- _Records provided_

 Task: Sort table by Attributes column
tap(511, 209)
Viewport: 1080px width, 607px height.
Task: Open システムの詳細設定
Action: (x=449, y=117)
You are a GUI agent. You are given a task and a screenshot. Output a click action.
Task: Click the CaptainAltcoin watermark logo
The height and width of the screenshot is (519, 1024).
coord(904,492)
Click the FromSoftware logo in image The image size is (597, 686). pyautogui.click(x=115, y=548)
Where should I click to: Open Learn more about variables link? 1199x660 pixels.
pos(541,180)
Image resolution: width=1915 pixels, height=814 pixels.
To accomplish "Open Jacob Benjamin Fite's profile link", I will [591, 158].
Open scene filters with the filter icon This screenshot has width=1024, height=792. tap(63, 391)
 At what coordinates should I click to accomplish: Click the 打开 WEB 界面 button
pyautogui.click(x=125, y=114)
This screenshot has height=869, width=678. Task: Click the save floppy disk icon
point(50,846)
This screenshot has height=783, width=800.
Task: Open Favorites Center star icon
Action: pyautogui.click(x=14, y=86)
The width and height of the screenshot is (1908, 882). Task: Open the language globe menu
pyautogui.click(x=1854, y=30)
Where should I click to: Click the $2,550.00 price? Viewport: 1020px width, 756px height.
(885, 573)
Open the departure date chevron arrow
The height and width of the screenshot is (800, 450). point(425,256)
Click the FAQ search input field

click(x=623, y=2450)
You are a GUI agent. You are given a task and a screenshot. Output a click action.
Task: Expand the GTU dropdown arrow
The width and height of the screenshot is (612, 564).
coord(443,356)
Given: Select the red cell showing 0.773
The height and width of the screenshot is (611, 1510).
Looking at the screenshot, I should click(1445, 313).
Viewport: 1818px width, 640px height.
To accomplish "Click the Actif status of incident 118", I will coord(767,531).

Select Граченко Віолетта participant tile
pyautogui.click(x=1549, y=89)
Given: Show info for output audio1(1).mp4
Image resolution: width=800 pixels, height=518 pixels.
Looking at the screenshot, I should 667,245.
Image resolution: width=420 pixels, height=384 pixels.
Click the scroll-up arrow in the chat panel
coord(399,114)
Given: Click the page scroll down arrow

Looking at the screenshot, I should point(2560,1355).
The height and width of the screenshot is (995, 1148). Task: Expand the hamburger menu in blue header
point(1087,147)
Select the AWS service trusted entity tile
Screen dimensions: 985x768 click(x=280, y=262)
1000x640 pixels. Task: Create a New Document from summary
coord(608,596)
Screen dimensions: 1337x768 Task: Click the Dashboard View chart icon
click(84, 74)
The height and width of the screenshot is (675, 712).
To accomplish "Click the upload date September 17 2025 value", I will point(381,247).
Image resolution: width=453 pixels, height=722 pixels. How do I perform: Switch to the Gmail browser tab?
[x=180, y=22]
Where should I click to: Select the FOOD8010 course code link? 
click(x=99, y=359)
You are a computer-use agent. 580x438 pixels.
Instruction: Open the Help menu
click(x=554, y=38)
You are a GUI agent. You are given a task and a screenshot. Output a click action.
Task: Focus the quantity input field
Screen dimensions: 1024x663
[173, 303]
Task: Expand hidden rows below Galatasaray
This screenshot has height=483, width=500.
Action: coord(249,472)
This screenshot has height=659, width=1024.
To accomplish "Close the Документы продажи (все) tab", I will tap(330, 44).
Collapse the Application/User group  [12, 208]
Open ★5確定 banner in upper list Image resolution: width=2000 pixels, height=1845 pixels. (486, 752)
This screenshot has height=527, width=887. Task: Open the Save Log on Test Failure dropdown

- _Required work_
Only the lines from the one with "This screenshot has height=659, width=1024." through the final line above should be repeated, each exactly as written.

- _Response area_
This screenshot has height=659, width=1024.
To accomplish "Close the Документы продажи (все) tab", I will tap(330, 44).
Collapse the Application/User group  [12, 208]
Open ★5確定 banner in upper list Image resolution: width=2000 pixels, height=1845 pixels. (486, 752)
This screenshot has height=527, width=887. Task: Open the Save Log on Test Failure dropdown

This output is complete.